## ЗАДАНИЯ:
- A) Кто и в каком году изобрел малую лопату, согласно отрывку о малой пехотной лопате?
- B) Допишите отрывок о малой пехотной лопате и окопах, начав сразу после его последнего предложения.

## ВЫБРАННЫЙ ОТРЫВОК:

··········

Недостатки своей полевой пушки Германия с избытком окупила развитием навесного огня. Последнее получило особое значение, так как в последней четверти XIX века поле боя совершенно изменило свой вид; мы встречаем на нем уже не те укрытия из ранцев, ящиков и мешков, которые возводили защитники С.-Прива в 1870 г., а развитую сеть окопов. Появился новый неуклюжий термин «самоокапывание», проводивший, однако, резкую грань от существовавшей ранее «полевой фортификации», чисто саперного искусства, применявшегося только по приказу свыше, использовавшего возимый в тылу шанцевый инструмент, требовавшего потери значительного времени на централизованную организацию работ, почти не применимую в сфере соприкосновения с неприятелем.
В 1872 г. было сделано небольшое открытие: австриец Линнеман изобрел малую лопату. Технически это достижение — некоторое уменьшение размера знакомого человеку со времен каменного века инструмента — может расцениваться не слишком высоко, но оно глубоко отвечало направлению, в котором развивалась тактика. Малая лопата повсеместно вошла в снаряжение пехотинца и для побывавшего под огнем стала совершенно необходимым, тщательно сберегаемым предметом. При громадных достижениях техники истребления пехоты это был существенный дар техники для спасения ее от истребления. Невелико количество этих подарков пехоте, — заряжание с казны, позволяющее стрелку не вставать в цепи, малая лопата, позволяющая в бою окапываться, бездымный порох, не выдающий место производства выстрела, защитный цвет одежды, телефон, позволяющий сократить беготню начальников и посыльных под пулями, автоматическое оружие, позволяющее одному человеку являться мишенью вместо десятков стрелков, — и пехота умеет ценить их.

··········

## ДАННЫЕ:

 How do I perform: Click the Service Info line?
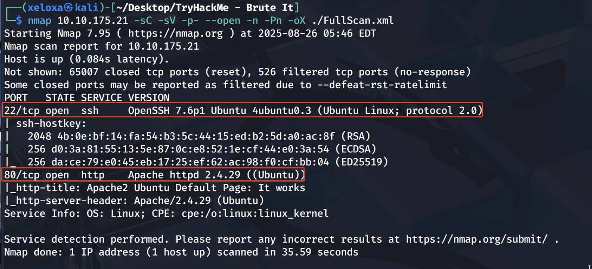click(x=166, y=213)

··········

## ОТВЕТЫ К ЗАДАНИЯМ:
- A) Австриец Линнеман в 1872 году.

- B)
В XX веке, только атакуя в условиях встречного боя, можно рассчитывать в первые часы боя не встретить перед собой укреплений: небольшая задержка наступления — и оборона уже вкапывается в землю и делается значительно устойчивее. Настильный огонь становится бессильным против окопавшегося неприятеля; усевшихся в ямы бойцов можно достать только сверху. Отсюда все возрастающее значение навесного огня. Оно усиливалось и переходом артиллерии к методам дальнего боя. Гаубица — типичный инструмент дальнего боя, хотя ее досягаемость и несколько меньше, чем у пушки соответственного веса; дело в том, что действительность огня гаубицы, ее меткость, действие ее снарядов — почти одинаковы как на малые, так и на предельные дистанции, а действительность пушечного огня существенно уменьшается с каждым километром увеличения дистанции.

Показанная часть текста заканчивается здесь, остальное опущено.